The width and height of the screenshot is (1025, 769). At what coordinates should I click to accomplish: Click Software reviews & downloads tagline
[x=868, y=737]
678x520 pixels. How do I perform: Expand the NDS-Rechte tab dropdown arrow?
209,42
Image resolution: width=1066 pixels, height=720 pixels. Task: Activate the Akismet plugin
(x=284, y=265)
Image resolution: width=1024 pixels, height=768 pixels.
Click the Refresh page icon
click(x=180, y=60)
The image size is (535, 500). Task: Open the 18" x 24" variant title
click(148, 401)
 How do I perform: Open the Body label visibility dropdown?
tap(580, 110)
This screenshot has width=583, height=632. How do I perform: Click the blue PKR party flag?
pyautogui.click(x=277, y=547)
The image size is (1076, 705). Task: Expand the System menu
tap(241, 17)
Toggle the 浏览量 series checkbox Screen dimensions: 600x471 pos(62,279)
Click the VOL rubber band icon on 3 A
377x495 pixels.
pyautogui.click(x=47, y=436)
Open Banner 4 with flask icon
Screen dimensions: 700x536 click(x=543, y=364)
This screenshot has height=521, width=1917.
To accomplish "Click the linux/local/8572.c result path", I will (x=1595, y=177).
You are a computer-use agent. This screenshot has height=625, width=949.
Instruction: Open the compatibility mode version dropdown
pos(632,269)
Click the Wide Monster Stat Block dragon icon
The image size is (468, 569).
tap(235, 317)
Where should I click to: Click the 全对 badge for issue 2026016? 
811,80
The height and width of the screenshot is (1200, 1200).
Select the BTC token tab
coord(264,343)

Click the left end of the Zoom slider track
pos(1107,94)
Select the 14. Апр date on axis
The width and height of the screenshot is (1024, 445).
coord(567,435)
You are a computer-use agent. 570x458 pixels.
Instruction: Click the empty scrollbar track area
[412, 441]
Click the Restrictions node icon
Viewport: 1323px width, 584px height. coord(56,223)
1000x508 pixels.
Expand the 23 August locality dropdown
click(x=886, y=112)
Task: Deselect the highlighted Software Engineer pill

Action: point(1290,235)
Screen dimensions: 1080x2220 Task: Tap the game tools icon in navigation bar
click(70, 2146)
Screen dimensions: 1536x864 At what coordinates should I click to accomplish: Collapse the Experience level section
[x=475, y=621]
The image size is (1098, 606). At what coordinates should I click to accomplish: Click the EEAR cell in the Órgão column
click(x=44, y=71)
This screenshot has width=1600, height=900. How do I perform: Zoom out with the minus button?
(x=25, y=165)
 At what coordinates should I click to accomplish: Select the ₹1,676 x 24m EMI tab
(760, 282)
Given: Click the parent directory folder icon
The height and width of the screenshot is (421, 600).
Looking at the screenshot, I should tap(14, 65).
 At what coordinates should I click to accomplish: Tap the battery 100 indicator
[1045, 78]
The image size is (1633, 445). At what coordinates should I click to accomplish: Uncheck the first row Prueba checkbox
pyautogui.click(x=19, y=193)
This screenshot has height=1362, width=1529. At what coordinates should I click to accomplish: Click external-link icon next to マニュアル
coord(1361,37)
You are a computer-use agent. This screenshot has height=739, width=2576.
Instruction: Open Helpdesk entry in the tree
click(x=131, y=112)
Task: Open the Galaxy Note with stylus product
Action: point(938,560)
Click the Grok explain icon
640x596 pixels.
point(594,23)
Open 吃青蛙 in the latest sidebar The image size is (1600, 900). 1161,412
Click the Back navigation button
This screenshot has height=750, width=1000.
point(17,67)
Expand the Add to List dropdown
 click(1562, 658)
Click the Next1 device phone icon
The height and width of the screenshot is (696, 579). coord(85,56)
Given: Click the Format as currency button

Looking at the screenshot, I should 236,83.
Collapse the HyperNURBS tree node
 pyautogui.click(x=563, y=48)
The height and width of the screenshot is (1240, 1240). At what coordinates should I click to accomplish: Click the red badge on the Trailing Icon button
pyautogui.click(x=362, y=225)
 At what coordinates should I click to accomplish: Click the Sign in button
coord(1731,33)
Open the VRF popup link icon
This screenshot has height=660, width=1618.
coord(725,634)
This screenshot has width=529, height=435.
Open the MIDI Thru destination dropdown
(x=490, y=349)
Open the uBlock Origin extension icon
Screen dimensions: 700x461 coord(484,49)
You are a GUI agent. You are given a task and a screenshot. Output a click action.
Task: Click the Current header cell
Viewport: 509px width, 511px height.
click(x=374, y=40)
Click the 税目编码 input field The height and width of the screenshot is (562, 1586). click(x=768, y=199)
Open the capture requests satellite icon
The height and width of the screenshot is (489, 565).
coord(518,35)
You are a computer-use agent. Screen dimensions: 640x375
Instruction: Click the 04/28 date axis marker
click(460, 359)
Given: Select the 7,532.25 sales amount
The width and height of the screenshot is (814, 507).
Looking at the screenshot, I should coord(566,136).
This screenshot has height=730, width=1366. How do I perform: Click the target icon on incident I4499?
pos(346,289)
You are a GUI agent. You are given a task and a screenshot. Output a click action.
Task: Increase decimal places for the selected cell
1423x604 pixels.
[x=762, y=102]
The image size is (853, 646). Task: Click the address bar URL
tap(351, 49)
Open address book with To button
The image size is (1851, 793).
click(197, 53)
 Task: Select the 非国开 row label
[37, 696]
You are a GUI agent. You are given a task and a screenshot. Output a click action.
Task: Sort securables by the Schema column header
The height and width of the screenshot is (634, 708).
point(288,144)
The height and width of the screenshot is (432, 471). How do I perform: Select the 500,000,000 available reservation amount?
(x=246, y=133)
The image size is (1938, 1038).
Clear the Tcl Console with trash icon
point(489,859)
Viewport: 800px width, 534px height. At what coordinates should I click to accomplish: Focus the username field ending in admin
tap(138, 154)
****************
Count the lines of the data that hold the string "header". The answer should be that number alone.

2